Penang, MALAYSIA – On a particularly pleasant afternoon in Penang, I was about to pay for one of the Malaysian island’s most famous delicacies, char koay teow. The rice noodle-based dish is a rare treat, but on this unfortunate occasion, I had absent-mindedly left my wallet back at the hotel and with no physical currency to part with (I was not about to trade my mobile phone for some sustenance) had to take the walk of shame back to my hotel room, unsatisfied. Malaysia continues to remain a very strongly cash-based country. While steps towards adoption of digital payments and digital wallets have made some inroads, particularly in more urban centers such as Georgetown and Kuala Lumpur, the rest of the country has been quite content to continue using cash. But with the value of the Malaysian ringgit plummeting against other currencies, Malaysians, renowned for their pragmatism, may soon have one more reason to swap their ringgit for some ripple (or any other cryptocurrency for that matter).
The same way that countries in Africa skipped past fixed telephone lines and their expensive copper cabling system and went straight to mobile telephony, Malaysia has a unique opportunity to do the same with cryptocurrencies and a recent announcement by it central bank governor may provide just that impetus to do so. On the sidelines of the IMF and World Bank meeting in Bali, Malaysia’s central bank governor Nor Shamsiah Mohammed Yunus said,
“Countries in this region should be allowed to use capital flow regimen policies as a legitimate policy tool that can be deployed in a pre-emptive manner to deal with potential risk to financial market stability.”

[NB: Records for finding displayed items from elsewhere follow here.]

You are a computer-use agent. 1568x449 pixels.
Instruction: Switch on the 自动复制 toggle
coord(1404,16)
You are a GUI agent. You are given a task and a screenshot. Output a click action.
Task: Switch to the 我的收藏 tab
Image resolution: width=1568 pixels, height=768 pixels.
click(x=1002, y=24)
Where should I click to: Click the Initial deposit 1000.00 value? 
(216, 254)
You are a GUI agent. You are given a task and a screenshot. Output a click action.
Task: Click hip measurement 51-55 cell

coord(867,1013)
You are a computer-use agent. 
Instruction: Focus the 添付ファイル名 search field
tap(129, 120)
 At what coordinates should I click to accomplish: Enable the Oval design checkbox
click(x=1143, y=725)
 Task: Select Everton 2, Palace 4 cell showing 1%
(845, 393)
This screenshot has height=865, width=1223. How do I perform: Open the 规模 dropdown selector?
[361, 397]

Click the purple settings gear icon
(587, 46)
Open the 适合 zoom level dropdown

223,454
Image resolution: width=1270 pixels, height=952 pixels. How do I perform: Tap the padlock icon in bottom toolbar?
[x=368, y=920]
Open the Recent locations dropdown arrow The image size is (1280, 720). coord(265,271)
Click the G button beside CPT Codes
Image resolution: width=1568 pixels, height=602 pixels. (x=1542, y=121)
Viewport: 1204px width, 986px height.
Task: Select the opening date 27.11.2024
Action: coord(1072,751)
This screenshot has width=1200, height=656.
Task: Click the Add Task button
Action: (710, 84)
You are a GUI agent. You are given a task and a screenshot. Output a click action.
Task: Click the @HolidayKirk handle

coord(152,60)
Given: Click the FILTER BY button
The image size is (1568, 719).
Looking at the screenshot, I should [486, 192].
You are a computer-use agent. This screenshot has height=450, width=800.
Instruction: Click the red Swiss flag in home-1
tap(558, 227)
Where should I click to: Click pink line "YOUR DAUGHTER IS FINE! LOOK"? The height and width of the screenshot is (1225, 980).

“I think there is still a lot of stigma in the use of capital flow.”
And rightly so. Malaysia is no stranger to the restriction of capital flows. Almost two decades ago, at the height of the Asian financial crisis which was triggered by the devaluation of the Thai baht, Malaysia imposed restrictions on capital outflows to stem the flight of foreign investor funds. But it is unclear what such restrictions seek to achieve because a restriction on capital outflow only has the effect of scaring other foreign investors to rush to withdraw their funds as well — akin to a run on the bank, where investors jostle to try (in vain) to make sure that they’re not the last one holding the can. But unlike during the Asian financial crisis, foreign (and local) investors now have options to withdraw capital, which had hitherto been non-existent, chief of which is the use of Bitcoin and the like. And it’s a well-known secret that China, which maintains strict capital outflows on its citizens (no more than US$50,000 a year), is also one of the biggest traders (and miners of Bitcoin), long used since as early as 2011 for withdrawing capital from the Middle Kingdom.
While Southeast Asian central bankers, some of whom argue that they need as many policy control tools as possible — including capital controls — to prevent crises to their small, open economies that are vulnerable to sharp shifts in global sentiment — what is less clear is whether such capital controls will have the same efficacy today. In all fairness, it was never clear how effective they were in 1997.
The IMF is wary of such pre-emptive capital controls, especially in “non-crisis situations” where it believes such measures might actually have the unintended consequence of exacerbating investor flight while undermining a country’s credibility. That central bank governors of the Philippines and Thailand (where cryptocurrencies are rapidly gaining traction and in the case of Thailand has a specialized regulatory regime to cater to their development), are mulling such pre-emptive capital controls is also telling. According to IMF assistant director Martin Kaufman of the IMF’s strategy policy and review department,
“In the mind of investors it is like breaking an implicit agreement.”
What may be less explicit however is that today, investors have more choice than ever when it comes to withdrawing capital from any country, key to which are cryptocurrencies, with Kaufman noting that capital controls are fallible, with investors able to circumvent such restrictions.